The experiments of the AV1 complexity profiling analysis encoding steps were run on an Intel Xeon E5645 processor with six 2.4 GHz cores and 24GB of RAM, using the libaom hash code cd653f1. For the experiments related to complexity and efficiency analysis of the AV1 superblock partitioning structure, an Intel Xeon E5-4650 v3 server with eight 2.10 GHz cores and 512GB of RAM was used, running the libaom hash code a5e3f02. Coding efficiency results were calculated in terms of Bjøntegaard-Delta (BD) rate metrics using the average Peak Signal-to-Noise Ratio (PSNR) value from luminance and chrominance (blue and red) components.

4 AV1 complexity analysis

This section presents the complexity analysis of the AV1 encoding steps. The Sects. 4.1 and 4.2 present, respectively, the assessment methodology for the complexity profiling analysis and superblock partitioning analysis of the AV1.

4.1 Complexity profiling

The GPROF [12] profiler was used to analyze the libaom complexity because the AV1 reference software offers native support to this profiling tool. Moreover, GPROF has been widely used for complexity analysis of other video codecs, such as HEVC ([13] and [30]) and VVC [30]. As AV1 is based on the hybrid video coding scheme described in Sect.  2, the following coding steps are considered in the analysis: intra-frame prediction, inter-frame prediction, transform, quantization, entropy coding, and filtering.

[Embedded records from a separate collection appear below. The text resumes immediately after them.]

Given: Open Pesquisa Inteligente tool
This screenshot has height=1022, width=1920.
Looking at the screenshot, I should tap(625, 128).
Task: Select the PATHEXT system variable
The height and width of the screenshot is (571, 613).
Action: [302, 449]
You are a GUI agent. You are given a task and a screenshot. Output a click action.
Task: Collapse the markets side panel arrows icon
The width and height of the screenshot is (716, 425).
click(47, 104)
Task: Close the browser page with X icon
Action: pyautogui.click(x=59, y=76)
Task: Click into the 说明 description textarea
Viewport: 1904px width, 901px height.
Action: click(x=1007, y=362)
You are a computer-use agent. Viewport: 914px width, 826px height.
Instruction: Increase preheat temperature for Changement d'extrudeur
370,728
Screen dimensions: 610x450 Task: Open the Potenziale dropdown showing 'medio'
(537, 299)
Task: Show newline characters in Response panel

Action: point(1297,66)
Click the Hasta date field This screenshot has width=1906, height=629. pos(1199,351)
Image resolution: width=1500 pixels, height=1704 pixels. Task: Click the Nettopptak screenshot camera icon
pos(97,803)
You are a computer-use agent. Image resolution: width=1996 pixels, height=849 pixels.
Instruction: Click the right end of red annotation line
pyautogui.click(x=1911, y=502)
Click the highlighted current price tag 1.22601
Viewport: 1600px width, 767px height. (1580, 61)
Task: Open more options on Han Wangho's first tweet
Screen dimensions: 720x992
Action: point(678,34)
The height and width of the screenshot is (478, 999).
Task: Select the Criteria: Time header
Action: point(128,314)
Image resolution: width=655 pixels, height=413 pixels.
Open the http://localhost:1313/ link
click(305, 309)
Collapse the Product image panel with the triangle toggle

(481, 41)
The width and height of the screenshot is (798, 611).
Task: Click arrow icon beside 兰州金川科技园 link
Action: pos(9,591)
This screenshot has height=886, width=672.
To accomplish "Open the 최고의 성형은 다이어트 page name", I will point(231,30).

GPROF accesses the private memory of software under analysis during its execution, while this software reads and writes data in its memory space. After the software execution, GPROF creates a file description of the used functions, containing information that identifies their execution time and calls. To allow for a clear understanding of the obtained data, the gprof2dot tool [11] was used to transform information extracted from libaom into a graphical representation.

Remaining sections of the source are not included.